I missed the data for why they jumped into the IV fluids, and blood, and vasopressors. BP? BP versus pulse? Was he third-spacing fluids on presentation? Pulse ox (did I say that?)? Any other labs like PTT, CBC with diff and RDW? Exactly what did the pt cite as the reason he came in this time, and was he coughing, or incontinent before he hopefully lost consciousness?

After a certain point in treatment with multiple meds, you start getting in your own way, having to account for one med's effects and side effects before you add another, sometimes accepting a bad interaction because there is a chance it may help an increasingly out of control situation...which makes things that much harder to control overall. If he was cultural as well as ethnically asian, there is a chance he had some herbals or imported OTC's on board not helping the picture either.

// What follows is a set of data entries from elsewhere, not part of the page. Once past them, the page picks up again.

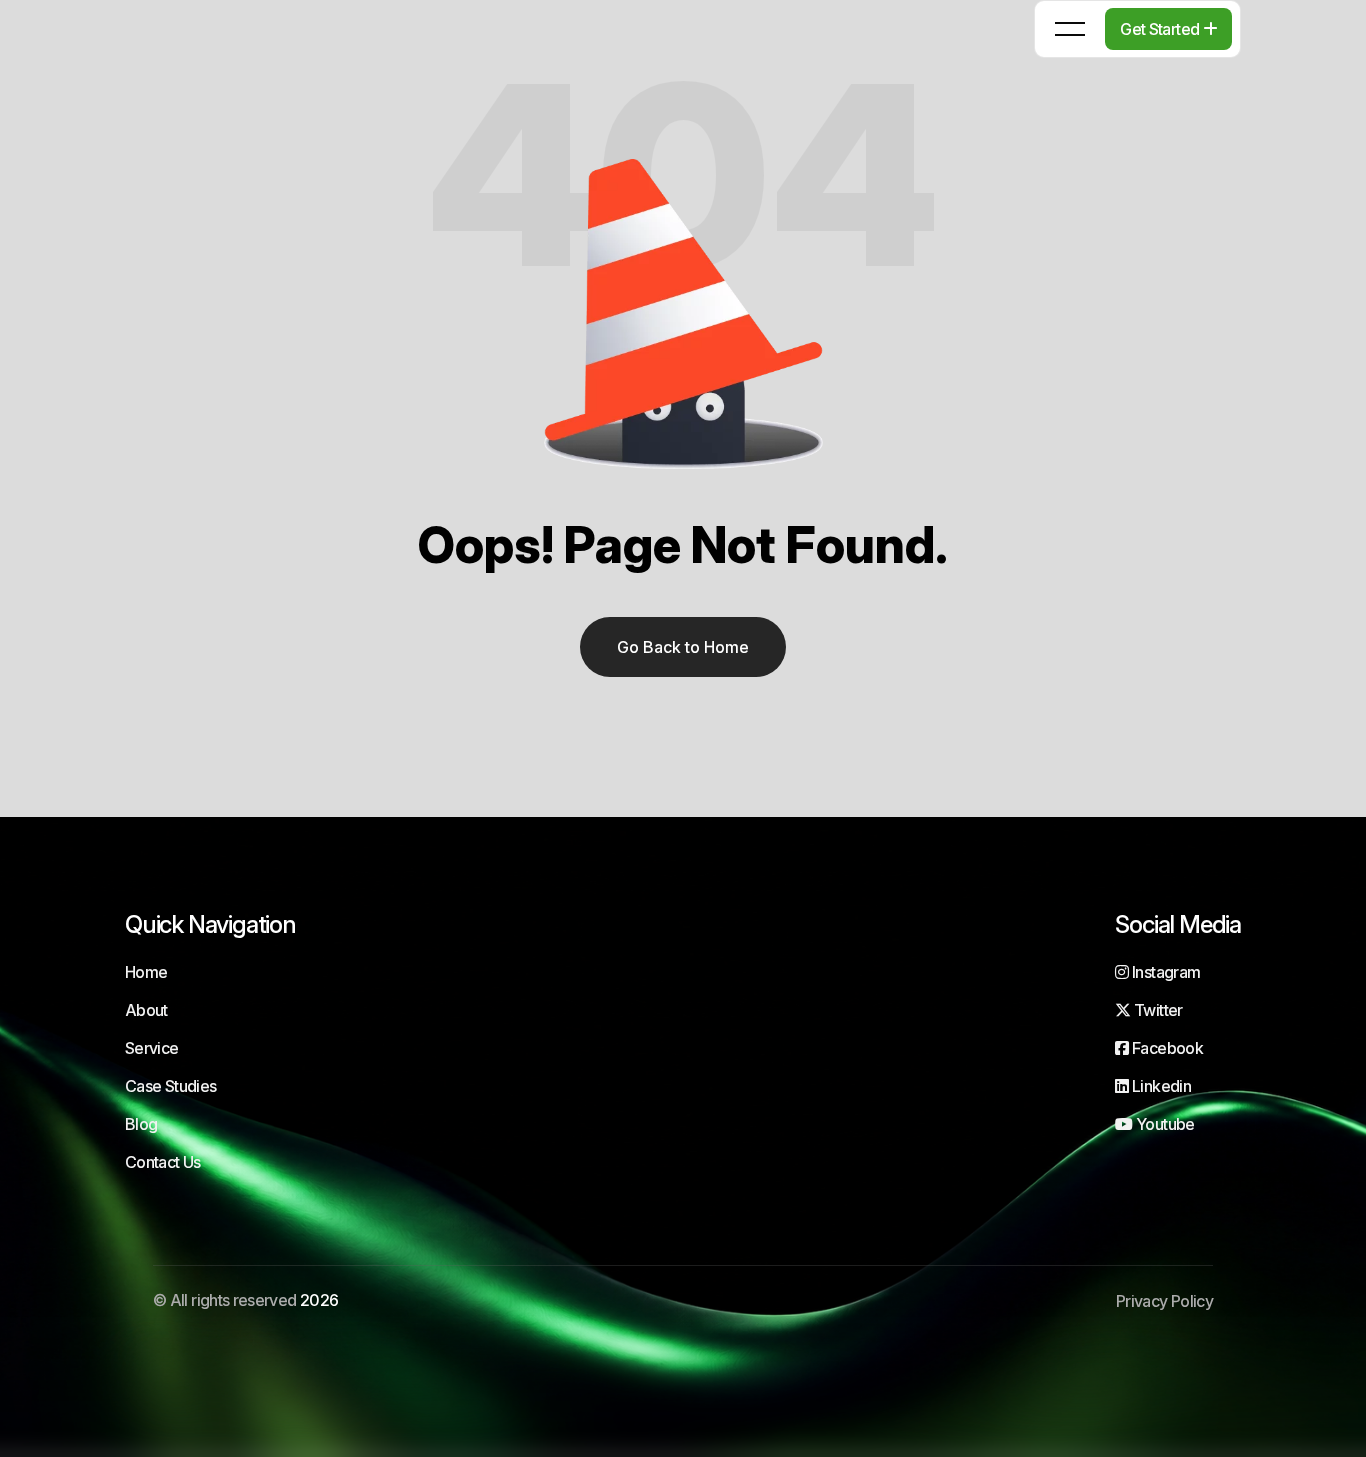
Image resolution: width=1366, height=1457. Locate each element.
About (146, 1010)
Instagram (1164, 972)
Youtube (1163, 1124)
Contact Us (163, 1162)
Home (146, 972)
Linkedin (1160, 1086)
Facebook (1166, 1048)
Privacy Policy (1164, 1301)
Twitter (1156, 1010)
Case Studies (170, 1086)
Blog (141, 1124)
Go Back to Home (683, 647)
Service (152, 1048)
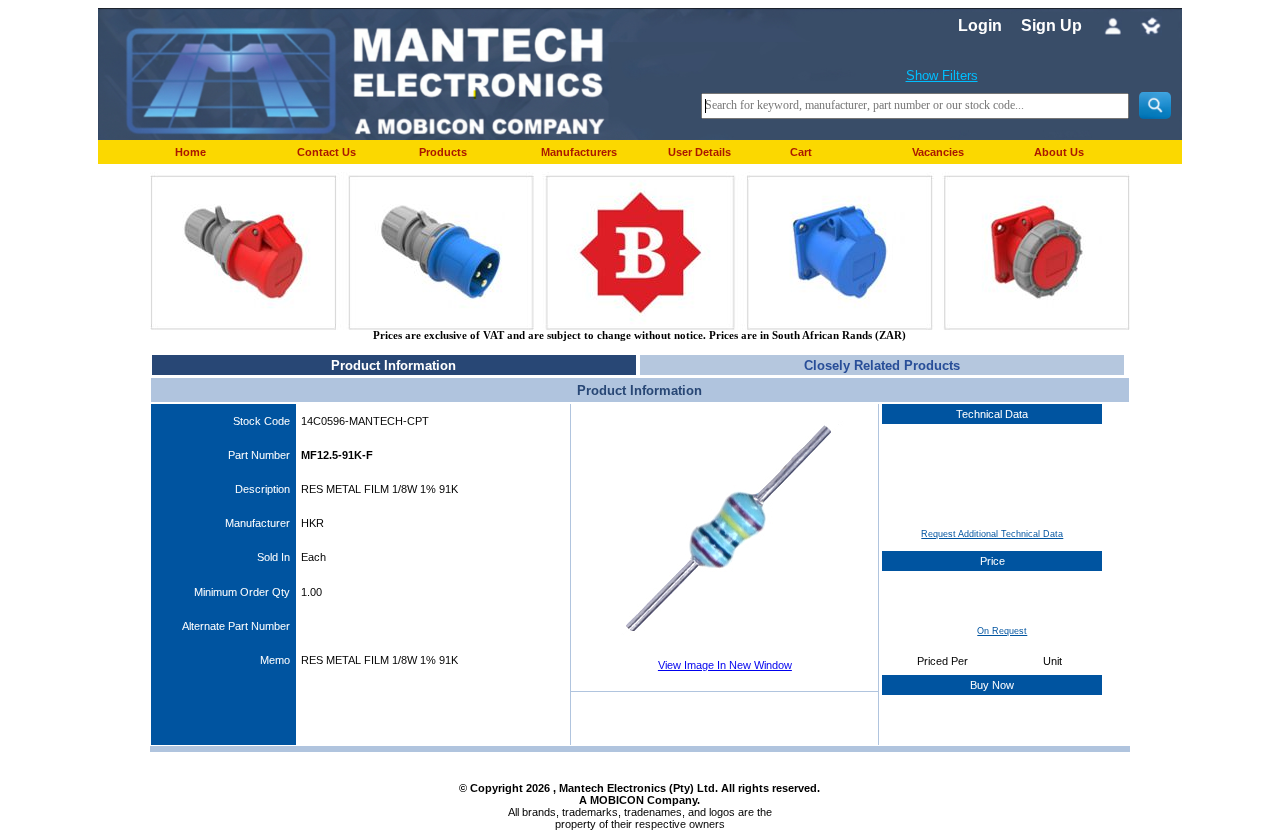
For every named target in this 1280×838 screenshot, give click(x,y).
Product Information (393, 365)
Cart (801, 152)
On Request (1002, 631)
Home (190, 152)
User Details (699, 152)
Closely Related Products (882, 365)
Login (980, 25)
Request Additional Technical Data (992, 534)
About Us (1059, 152)
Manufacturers (579, 152)
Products (443, 152)
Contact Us (326, 152)
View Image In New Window (725, 665)
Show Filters (942, 75)
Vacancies (938, 152)
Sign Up (1051, 25)
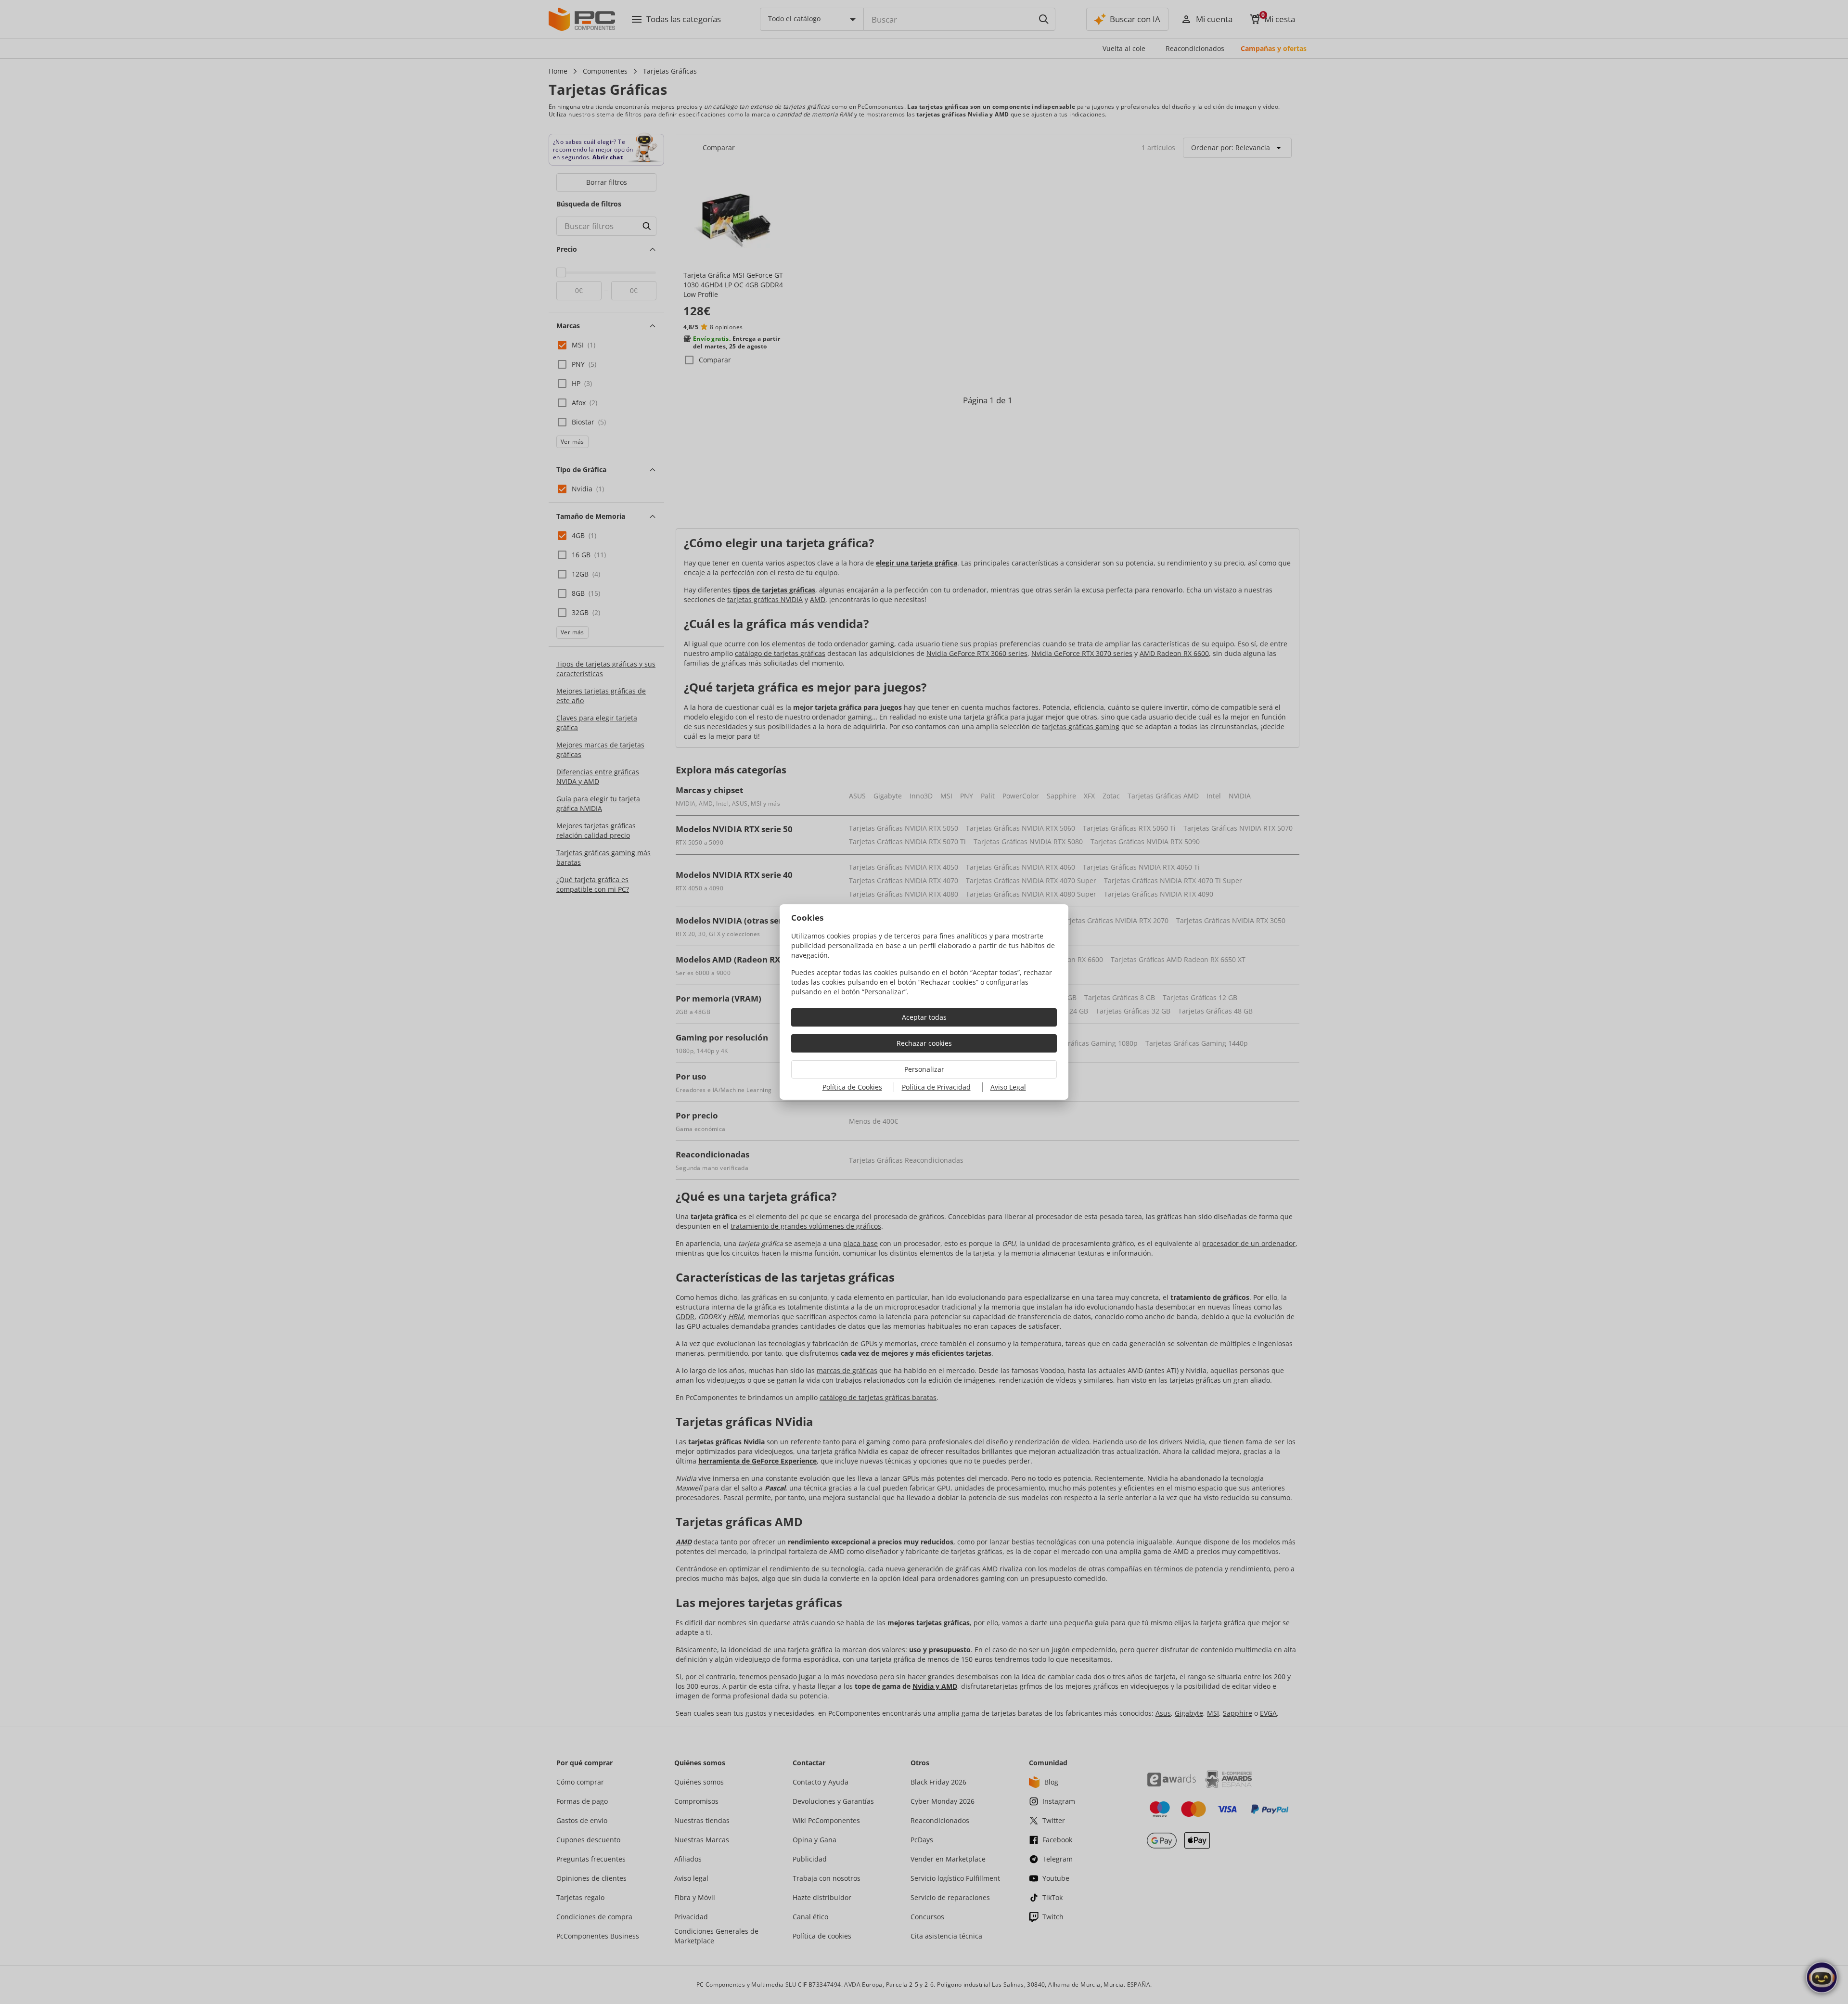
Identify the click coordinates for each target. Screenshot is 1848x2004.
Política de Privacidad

Big picture, this sort of reminds me of internal (not nasal or oral) staph exotoxic intoxication. Doesn't fit everything. My half-arsed guesses include a staph abscess up under the diaphragm that finally opened (hard to see on xray). Tox screen, after all thse drugs...? Good luck ever seeing any of that, though.

If he had diarreah, consider late C. difficile maybe? Again, half my arse is missing here.

PS: watery incontinent BM is one possible sign of bowel obstruction.
PPS: remember that "Pt's lie"; not always intentionally, but we all are bad historians when we are the subjects.